Go through the records below and report each line with "Open" in it.
----- EXERCISE MATERIALS -----
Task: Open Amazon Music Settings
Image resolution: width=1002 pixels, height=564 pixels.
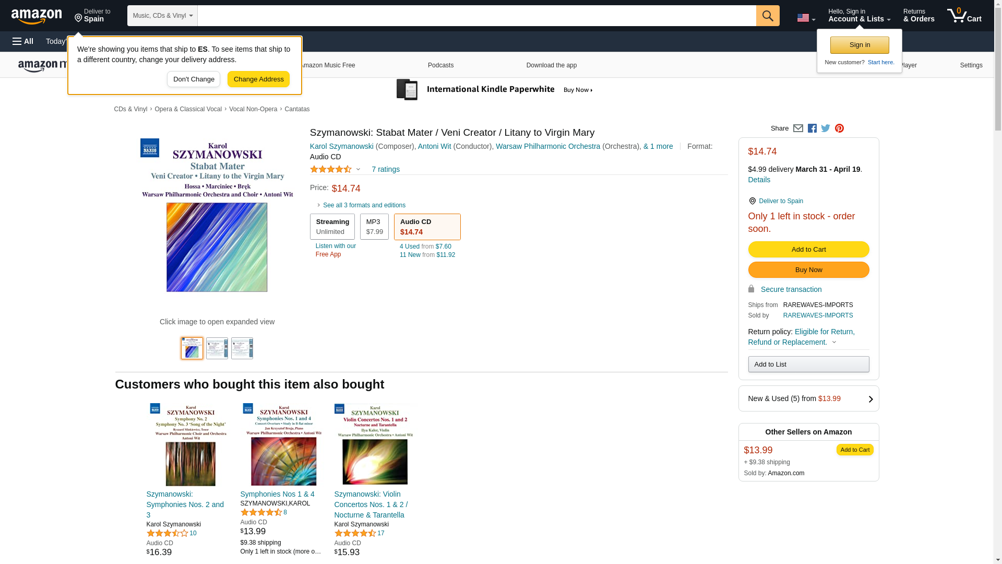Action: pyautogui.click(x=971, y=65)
-----
----- EXERCISE MATERIALS -----
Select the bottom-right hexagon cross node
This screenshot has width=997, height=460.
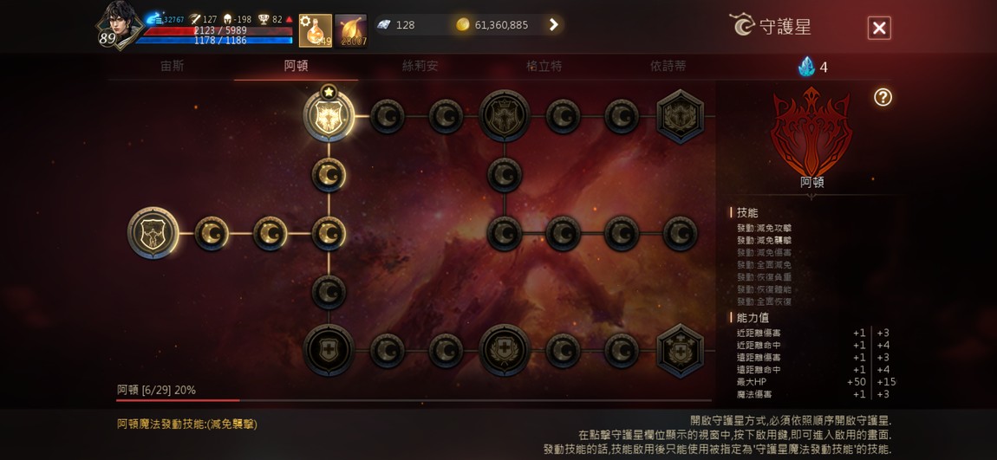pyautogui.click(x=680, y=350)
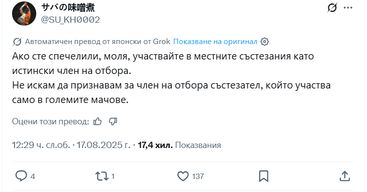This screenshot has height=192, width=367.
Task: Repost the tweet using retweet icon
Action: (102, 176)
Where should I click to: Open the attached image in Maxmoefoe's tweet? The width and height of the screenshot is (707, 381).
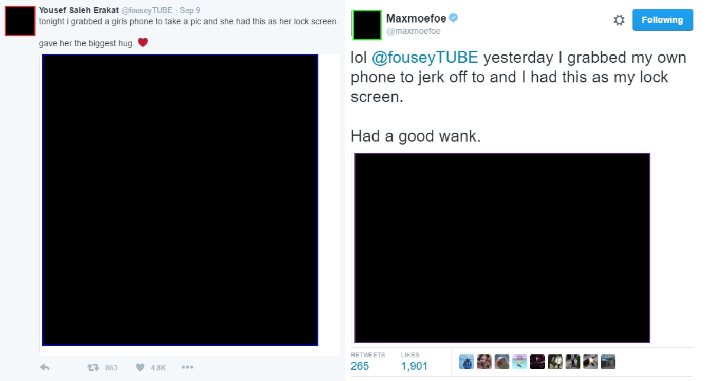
-----
----- EXERCISE MATERIALS -----
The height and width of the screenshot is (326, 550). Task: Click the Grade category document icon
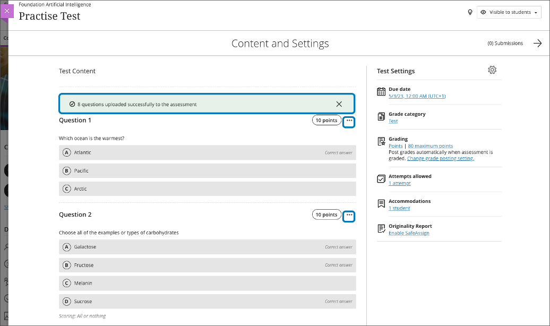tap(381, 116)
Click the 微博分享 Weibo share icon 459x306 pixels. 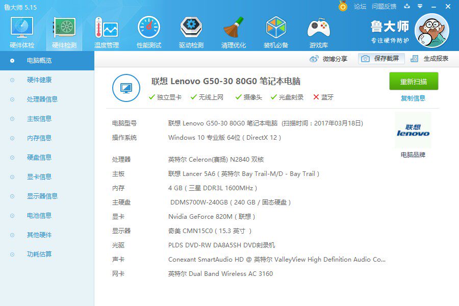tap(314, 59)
-----
## RESULT FOR THIS EXERCISE
Task: Open Amazon Music Settings
Where should I click to: Open the attached image in Maxmoefoe's tweet? The width and height of the screenshot is (707, 381).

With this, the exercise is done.